Similar to Hae-tae, many other companies have also used hunger marketing to hype key products. The primary reason for such marketing lies in the fact that companies are able to minimize the advertising expenses. Once the shortage in a product draws public attention, the product will obtain, in effect, free advertising through chatter generated on social network services (SNS) and in many cases, news coverage, naturally fueling buzz marketing. Hunger marketing also enables the producer to manipulate and tightly control supply, allowing the companies to take the lead of the market. This indicates that the amount of profit does not depend solely on how long consumers are interested in a certain product, but on how long the companies are willing to operate the hunger marketing. If the Honey Butter Chip were produced in larger quantities, Hae-tae would have made a larger profit in a shorter period of time but through hunger marketing of the Honey Butter Chip, the profit of Hae-tae might have better prospects for long-term growth. Additionally, by devising a hungry market for a product, the company is able to raise its brand value and create a superior image of its product over other products. A product’s persistent sellout by a small amount of supply gives the impression that it has higher sales and better quality, compared with other products.
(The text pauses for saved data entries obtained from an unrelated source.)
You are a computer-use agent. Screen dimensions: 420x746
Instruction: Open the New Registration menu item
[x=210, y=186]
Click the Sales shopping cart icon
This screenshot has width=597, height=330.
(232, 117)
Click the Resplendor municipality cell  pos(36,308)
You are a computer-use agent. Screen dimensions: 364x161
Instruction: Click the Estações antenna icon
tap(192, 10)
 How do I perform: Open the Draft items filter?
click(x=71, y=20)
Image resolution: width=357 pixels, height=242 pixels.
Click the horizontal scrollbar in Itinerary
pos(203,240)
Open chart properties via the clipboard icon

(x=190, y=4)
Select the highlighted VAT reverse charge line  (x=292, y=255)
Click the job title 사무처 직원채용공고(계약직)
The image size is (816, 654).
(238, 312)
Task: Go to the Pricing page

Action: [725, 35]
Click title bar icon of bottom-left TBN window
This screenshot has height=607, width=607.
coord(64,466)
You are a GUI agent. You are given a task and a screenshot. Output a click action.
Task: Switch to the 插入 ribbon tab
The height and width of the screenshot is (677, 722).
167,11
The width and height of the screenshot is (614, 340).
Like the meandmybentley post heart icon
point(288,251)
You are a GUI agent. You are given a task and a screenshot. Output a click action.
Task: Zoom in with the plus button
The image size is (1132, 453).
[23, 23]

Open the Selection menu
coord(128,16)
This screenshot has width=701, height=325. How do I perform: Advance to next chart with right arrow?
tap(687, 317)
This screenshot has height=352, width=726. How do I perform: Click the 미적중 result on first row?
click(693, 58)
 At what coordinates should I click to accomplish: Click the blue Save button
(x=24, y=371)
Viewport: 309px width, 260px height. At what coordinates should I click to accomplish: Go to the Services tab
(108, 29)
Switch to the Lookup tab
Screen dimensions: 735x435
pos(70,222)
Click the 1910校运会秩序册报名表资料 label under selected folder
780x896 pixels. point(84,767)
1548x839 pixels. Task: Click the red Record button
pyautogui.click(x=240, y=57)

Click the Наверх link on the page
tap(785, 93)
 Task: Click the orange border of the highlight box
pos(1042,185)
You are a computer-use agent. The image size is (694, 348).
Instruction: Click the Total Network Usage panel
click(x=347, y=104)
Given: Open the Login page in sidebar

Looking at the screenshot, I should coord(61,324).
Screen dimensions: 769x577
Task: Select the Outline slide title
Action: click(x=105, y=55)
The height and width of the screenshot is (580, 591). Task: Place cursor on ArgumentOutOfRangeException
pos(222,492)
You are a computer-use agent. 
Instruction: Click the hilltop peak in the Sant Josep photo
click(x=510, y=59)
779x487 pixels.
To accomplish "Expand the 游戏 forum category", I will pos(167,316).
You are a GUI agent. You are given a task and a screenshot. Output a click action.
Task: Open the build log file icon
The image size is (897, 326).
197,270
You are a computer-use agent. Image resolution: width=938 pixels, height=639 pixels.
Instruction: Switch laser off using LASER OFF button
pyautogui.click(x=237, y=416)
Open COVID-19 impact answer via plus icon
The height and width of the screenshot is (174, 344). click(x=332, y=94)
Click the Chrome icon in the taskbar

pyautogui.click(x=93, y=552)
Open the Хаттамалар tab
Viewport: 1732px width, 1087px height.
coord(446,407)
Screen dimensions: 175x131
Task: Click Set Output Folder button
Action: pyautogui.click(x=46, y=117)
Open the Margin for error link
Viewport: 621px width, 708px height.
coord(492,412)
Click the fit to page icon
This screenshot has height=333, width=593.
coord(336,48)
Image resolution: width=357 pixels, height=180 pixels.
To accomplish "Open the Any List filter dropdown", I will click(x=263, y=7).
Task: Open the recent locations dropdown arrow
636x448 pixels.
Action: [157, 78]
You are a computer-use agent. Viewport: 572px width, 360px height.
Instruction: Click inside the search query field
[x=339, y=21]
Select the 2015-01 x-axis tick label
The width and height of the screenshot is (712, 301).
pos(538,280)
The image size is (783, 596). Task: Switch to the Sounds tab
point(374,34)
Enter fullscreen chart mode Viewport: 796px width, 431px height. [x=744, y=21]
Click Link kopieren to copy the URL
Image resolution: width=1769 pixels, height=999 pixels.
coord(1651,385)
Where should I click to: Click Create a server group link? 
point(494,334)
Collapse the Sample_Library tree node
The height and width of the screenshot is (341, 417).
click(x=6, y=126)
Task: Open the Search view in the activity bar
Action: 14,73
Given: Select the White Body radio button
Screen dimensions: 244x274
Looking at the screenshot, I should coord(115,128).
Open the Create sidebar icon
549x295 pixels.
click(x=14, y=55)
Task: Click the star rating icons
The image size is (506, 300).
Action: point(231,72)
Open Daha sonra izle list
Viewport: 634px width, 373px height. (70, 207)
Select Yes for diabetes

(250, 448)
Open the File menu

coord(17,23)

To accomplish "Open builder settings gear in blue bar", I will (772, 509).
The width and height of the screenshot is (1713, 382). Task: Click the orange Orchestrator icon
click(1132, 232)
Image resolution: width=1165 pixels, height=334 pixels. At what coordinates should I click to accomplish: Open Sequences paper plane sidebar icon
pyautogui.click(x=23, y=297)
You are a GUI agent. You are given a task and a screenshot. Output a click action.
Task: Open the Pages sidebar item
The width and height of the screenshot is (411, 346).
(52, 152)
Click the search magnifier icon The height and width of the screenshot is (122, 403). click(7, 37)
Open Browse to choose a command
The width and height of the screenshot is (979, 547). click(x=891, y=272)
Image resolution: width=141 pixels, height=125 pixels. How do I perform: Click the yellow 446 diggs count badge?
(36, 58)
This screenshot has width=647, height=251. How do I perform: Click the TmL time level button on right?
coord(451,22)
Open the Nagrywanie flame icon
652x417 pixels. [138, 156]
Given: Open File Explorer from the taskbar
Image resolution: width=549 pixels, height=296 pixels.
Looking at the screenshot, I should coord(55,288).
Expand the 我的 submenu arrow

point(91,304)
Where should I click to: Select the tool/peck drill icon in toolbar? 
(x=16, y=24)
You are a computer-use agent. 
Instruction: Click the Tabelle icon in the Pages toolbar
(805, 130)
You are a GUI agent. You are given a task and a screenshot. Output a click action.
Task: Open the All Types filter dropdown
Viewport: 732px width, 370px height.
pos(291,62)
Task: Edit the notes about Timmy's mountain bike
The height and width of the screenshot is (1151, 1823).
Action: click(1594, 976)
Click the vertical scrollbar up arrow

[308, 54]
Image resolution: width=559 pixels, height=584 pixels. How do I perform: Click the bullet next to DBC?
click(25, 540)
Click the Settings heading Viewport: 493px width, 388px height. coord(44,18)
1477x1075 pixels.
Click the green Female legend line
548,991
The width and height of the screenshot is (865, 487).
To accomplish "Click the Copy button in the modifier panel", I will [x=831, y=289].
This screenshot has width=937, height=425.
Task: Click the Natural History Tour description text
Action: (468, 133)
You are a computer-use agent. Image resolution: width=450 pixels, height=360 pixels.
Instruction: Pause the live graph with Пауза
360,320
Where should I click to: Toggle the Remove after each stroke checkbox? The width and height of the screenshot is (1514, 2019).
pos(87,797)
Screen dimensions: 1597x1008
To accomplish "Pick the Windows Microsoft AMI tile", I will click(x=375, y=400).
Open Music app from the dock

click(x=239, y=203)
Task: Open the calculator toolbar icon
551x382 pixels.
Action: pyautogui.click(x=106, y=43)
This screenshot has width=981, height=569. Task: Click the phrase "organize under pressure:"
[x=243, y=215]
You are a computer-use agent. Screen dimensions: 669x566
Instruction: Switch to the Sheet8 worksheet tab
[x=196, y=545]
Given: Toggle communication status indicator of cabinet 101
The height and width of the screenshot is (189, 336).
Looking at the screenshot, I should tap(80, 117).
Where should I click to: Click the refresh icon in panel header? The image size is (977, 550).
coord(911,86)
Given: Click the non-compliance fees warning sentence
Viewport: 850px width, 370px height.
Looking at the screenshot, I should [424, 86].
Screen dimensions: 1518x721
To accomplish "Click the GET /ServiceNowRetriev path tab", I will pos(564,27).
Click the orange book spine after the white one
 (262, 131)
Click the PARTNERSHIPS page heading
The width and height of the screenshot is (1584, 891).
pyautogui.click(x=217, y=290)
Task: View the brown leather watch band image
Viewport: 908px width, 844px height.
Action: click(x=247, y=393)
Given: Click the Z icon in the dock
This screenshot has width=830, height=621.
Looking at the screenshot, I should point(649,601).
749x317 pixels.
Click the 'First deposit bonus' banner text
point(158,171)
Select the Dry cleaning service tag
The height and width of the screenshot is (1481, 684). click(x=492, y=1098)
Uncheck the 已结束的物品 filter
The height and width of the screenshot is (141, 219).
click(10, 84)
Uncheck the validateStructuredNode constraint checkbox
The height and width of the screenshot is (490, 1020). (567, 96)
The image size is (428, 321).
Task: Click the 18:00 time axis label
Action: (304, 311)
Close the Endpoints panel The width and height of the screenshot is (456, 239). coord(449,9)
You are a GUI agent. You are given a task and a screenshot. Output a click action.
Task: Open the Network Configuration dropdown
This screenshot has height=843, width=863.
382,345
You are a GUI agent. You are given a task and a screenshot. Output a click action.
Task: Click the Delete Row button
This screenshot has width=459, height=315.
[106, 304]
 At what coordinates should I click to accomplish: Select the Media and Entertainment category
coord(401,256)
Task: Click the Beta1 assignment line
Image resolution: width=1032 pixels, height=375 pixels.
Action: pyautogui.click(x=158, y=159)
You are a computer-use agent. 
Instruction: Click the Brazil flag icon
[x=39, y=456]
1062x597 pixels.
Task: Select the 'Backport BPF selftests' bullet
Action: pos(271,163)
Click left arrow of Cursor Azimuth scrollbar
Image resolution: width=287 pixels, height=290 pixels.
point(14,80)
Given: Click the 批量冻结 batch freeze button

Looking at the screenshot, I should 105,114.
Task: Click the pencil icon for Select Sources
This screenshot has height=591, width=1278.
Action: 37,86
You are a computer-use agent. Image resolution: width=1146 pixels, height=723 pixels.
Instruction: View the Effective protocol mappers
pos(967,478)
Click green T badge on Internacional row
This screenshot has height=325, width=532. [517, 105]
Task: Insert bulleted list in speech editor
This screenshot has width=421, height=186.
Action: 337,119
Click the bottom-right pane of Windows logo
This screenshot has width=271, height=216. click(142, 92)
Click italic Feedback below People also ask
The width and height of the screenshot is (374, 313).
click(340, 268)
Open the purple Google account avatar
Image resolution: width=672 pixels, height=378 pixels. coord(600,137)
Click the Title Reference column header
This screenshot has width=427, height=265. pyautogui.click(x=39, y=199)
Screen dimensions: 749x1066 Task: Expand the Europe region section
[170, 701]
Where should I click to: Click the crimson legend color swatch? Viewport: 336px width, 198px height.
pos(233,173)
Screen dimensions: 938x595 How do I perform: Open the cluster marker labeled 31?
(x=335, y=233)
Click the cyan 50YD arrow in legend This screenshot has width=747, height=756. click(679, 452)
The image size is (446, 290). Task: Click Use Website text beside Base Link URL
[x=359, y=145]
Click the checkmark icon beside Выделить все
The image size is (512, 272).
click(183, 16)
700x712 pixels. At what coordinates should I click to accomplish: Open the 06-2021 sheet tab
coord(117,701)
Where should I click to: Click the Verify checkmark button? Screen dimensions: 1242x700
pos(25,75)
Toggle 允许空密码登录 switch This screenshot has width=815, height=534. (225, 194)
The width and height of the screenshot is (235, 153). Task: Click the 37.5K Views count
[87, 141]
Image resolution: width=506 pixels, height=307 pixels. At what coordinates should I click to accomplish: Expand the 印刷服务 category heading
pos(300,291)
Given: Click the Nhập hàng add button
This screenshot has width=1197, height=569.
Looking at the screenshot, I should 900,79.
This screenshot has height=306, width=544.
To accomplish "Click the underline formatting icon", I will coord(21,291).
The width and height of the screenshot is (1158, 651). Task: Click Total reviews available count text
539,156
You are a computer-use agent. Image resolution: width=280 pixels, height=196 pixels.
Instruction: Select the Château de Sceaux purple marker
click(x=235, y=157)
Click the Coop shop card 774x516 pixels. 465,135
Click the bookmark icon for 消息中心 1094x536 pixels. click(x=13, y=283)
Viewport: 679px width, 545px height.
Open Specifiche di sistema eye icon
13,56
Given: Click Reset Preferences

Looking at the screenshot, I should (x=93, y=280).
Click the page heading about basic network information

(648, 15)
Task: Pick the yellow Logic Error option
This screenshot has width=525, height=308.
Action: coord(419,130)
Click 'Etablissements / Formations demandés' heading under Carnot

For these reasons, many other companies have used hunger marketing from time to time. One such representative products within Korea was Ggo-ggo-myun, a type of ramen noodles. Back in August 2011, the release of Ggo-ggo-myun brought a sensation to both the consumers and other ramen companies by breaking the stereotype that ramen noodles should be red and hot. With white broth, which was very uncommon, Ggo-ggo-myun gained a loyal following, and many people started to raise its awareness among people. The consumers longed for Ggo-ggo-myun when the company started limiting the supply, just like the Honey Butter Chip. Yet, today with mass production of Ggo-ggo-myun, it is no longer at the center of the stage.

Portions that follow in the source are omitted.